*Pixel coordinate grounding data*
○ ○ ○
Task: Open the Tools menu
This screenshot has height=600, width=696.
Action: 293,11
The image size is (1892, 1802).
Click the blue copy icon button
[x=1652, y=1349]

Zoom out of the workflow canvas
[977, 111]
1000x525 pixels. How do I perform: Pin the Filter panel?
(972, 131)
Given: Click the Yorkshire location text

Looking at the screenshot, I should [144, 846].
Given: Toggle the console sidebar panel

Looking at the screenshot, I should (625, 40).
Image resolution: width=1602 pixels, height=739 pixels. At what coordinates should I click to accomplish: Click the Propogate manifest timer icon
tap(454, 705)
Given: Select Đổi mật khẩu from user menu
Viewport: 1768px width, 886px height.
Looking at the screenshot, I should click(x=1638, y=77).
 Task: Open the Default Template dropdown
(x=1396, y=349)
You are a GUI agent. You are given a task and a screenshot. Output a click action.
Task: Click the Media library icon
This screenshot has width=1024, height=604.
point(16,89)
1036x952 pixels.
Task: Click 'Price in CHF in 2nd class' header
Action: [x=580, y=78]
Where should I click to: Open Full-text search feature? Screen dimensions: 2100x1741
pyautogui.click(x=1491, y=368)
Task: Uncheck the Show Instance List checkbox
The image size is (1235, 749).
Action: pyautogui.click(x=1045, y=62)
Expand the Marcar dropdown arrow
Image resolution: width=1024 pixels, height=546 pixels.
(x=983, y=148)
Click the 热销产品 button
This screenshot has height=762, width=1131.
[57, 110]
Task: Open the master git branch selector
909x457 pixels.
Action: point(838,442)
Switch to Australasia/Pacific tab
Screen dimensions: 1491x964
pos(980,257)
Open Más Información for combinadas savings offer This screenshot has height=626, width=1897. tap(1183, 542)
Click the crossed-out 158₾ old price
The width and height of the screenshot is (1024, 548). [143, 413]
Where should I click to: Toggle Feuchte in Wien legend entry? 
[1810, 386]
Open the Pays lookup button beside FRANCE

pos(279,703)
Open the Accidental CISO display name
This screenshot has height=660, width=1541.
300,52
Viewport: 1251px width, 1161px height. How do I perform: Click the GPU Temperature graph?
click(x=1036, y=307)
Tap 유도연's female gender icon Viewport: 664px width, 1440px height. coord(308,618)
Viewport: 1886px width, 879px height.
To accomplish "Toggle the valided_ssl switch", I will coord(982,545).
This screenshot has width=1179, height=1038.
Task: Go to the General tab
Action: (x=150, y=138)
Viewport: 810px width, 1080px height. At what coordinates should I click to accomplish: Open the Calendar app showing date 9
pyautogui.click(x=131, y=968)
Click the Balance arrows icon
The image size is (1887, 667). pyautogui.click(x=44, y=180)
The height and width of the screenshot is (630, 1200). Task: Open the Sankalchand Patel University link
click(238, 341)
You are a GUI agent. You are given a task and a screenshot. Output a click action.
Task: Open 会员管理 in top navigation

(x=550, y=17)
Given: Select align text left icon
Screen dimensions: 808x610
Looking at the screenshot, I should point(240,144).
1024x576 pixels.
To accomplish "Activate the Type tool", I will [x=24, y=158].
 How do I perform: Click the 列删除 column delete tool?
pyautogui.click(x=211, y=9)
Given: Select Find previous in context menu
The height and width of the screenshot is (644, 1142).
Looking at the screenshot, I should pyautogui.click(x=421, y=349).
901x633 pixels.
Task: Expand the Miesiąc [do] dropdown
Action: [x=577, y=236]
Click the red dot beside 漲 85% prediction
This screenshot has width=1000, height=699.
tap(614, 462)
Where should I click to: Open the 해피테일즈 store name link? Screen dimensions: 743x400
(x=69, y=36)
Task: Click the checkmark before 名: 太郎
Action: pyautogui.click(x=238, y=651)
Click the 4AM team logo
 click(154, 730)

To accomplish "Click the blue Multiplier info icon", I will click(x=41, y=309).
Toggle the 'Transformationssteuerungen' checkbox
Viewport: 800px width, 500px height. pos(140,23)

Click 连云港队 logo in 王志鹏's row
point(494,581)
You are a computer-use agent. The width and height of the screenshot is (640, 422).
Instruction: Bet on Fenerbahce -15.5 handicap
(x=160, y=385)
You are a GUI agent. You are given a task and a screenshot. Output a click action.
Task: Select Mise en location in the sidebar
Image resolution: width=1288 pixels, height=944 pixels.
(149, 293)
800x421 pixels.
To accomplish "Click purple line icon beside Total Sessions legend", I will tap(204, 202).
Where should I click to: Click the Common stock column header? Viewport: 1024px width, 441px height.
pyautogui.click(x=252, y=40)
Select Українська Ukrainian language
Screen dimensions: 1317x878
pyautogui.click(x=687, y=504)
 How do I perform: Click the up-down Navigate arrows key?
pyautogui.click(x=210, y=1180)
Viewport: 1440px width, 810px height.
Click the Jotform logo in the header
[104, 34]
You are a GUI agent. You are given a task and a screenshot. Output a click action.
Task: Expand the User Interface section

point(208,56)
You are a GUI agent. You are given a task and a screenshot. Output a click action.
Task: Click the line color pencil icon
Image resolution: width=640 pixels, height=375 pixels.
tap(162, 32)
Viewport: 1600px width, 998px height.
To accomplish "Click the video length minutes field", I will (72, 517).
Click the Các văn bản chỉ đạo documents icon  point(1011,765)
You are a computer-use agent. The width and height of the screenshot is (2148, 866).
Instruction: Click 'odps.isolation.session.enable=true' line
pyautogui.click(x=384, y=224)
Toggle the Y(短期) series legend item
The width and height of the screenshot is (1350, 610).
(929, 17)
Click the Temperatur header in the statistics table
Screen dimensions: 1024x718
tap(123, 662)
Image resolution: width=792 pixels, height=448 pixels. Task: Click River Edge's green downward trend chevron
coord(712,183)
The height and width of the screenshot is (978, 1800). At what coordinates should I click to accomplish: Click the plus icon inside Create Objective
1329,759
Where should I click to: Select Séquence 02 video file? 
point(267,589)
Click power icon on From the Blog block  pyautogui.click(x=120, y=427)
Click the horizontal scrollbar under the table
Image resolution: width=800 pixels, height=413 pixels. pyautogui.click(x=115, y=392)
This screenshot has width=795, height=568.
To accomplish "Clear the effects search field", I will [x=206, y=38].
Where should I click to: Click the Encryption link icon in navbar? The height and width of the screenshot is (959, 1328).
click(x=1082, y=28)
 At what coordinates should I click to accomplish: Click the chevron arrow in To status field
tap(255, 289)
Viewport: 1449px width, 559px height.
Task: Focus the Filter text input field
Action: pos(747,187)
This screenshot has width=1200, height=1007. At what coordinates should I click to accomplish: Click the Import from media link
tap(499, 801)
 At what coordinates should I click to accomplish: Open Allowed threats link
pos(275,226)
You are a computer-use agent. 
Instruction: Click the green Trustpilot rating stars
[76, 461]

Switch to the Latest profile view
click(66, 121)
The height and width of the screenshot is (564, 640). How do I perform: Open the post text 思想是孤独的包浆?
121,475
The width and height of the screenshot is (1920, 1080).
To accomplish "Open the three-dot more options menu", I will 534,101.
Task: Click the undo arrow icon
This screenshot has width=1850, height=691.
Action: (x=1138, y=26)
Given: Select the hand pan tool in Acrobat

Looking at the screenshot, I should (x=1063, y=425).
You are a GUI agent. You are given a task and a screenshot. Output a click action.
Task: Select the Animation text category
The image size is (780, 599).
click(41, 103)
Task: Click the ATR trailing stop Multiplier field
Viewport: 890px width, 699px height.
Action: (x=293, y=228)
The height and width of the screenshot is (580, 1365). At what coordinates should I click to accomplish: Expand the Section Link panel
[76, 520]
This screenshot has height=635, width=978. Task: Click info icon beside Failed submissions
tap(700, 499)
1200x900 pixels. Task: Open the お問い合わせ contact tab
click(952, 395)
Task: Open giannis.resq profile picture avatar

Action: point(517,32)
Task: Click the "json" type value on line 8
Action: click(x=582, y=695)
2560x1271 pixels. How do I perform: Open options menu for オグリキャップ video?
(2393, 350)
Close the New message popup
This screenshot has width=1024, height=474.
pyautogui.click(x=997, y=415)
○ ○ ○
*ABOUT THIS TASK*
Out of the entries above, write out only the lines between the line holding "Click the Jotform logo in the header" and the line holding "Task: Click the line color pencil icon", inclusive, each exactly as given.

*SOLVED EXERCISE*
Click the Jotform logo in the header
[104, 34]
You are a GUI agent. You are given a task and a screenshot. Output a click action.
Task: Expand the User Interface section

point(208,56)
You are a GUI agent. You are given a task and a screenshot. Output a click action.
Task: Click the line color pencil icon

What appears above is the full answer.